In Shuanghe Cave, China, the dominant phylum was Actinobacteria (42.13–48.03%) ^[3][30]. In Helmcken Falls cave in Canada (volcanic cave), 400 sample were collected from rocks, wall, sediment, and speleothems inside of cave. Isolates were screened, and most of the tested cave actinomycetes demonstrated antimicrobial activities. The results show that bacteria can be the source of novel compounds that provide precursors of new drugs to combat Gram-negative antibiotic resistant bacteria. This study also suggests a high possibility of finding new antimicrobial agents from previously unknown actinomycetes in volcanic cave habitats ^[47][11]. Yücel and Yamaç (2010) ^[48][67] isolated 180 actinomycete from Turkish karstic and tested for antimicrobial activity, where 27% exhibited activity only against Gram-negative bacteria and 33% against Gram-positive bacteria. Active cave isolate ratios against overall bacteria, yeasts, and filamentous fungi were determined as 15%, 19%, and 15%, respectively. In another case, in Belgium, different genera (Agromyces, Amycolatopsis, Kocuria, Micrococcus, Micromonospora, Nocardia, Streptomyces, and Rhodococcus) were isolated from cave milk deposits, and 87% of the bacteria showed activity against Gram-positive and 59% against Gram-negative bacteria ^[49][68].

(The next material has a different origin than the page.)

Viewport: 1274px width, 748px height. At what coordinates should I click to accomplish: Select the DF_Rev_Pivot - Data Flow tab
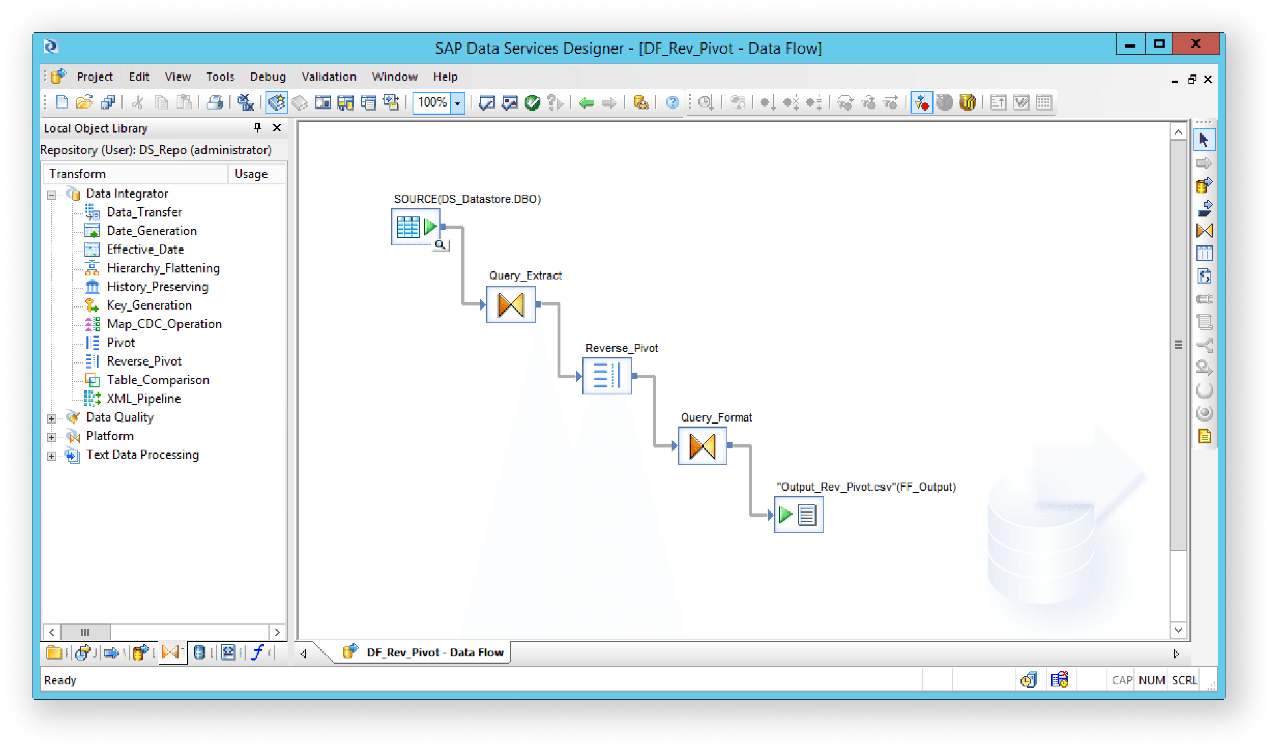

Gonzalez-Pimentel et al. (2022) ^[15][42] reported the isolation of two strains of the genus Crossiella, likely representing a new species, isolated from the Altamira Cave, Spain. In vitro and in silico analyses showed the inhibition of pathogenic Gram-positive and Gram-negative bacteria and fungi, as well as the taxonomic distance of both strains from their closest relative, Crossiella cryophile.

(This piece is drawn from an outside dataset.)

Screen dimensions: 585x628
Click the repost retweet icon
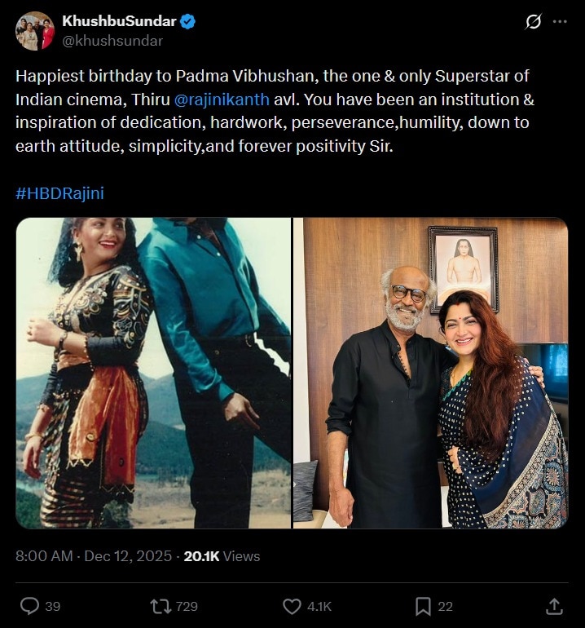pyautogui.click(x=161, y=606)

While many studies have been conducted to identify bioactivity in cave bacteria, some of them do not identify the compounds that have activity. This can be due to a variety of reasons, such as the complexity of the microbial community in caves or the limitations of the analytical techniques used. However, identifying the specific compounds that have activity is crucial for further research and development of potential applications. It would be beneficial for future studies to focus on identifying and characterizing the bioactive compounds produced by cave bacteria, as this can lead to a better understanding of their potential uses and applications.